LncRNA-miRNA-mRNA networks and autophagy. A decrease in autophagic function is a hallmark of ageing. A variety of stimuli, such as hypoxia or ischemia/reperfusion, oxidized lipoproteins (ox-LDL) or treatment with an MTOR pathway agonist (3BDO), can activate the interaction of lncRNA and miRNA, and the specific modulation of direct and/or indirect targets that, in turn, can affect positively or negatively the autophagic process.

Figure 4

LncRNA-miRNA-mRNA networks and inflammation. During ageing, there is an increased accumulation of inflammatory molecules as well as a burst in oxidative stress.
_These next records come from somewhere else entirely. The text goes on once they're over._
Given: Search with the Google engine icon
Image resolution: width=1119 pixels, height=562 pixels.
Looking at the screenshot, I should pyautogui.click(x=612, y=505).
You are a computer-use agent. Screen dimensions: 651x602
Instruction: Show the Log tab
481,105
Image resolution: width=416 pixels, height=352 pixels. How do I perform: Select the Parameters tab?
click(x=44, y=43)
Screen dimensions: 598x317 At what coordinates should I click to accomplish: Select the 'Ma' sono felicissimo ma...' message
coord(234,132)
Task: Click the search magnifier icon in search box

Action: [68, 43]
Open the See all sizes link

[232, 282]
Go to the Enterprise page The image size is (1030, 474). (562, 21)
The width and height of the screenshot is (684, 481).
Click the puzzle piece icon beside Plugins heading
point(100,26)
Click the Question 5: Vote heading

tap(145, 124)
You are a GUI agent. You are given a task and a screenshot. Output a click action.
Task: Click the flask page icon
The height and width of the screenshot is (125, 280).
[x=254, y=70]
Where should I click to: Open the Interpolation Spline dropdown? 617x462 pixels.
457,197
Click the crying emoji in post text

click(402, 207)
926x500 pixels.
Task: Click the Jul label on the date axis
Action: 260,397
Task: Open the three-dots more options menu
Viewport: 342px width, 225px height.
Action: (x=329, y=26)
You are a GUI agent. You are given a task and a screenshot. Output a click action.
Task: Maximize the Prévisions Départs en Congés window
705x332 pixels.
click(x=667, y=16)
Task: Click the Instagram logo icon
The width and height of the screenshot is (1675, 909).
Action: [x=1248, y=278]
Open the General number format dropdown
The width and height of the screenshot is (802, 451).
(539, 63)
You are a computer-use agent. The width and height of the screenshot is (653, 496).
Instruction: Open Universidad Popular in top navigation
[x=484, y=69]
A prolonged state of inflammation can be detrimental for cardiovascular tissue and it can predispose to atherogenesis. Indeed, an increase in inflammatory cytokines and chemokines leads to the internalization of oxidized lipoproteins (ox-LDL) with transformation in foam cells, both contributing to tissue injury. The figure summarizes in vitro experiments performed in endothelial cells (ECs), macrophages cells (M∅) and cardiomyocytes (CMs).

Figure 5

LncRNA-miRNA-mRNA networks and senescence. Cellular senescence is associated with the release of a large number of pro-inflammatory cytokines and growth factors. These factors cause an increased burden of tissue inflammation and oxidative stress that contribute to telomere shortening. Moreover, telomere shortening and cellular senescence are involved in aging and in the development of CVDs. The figure shows that the senescence phenotype can be induced by: (1) ageing the endothelial cells by culturing until late passages (p9) (2) stimulating cardiomyocytes (CMs) with D-galactose and (3) treating vascular smooth muscle cells (VSMCs) with high glucose. The lncRNA-miRNA-mRNA networks triggered by these conditions stimulate or inhibit senescence according to the modulated targets.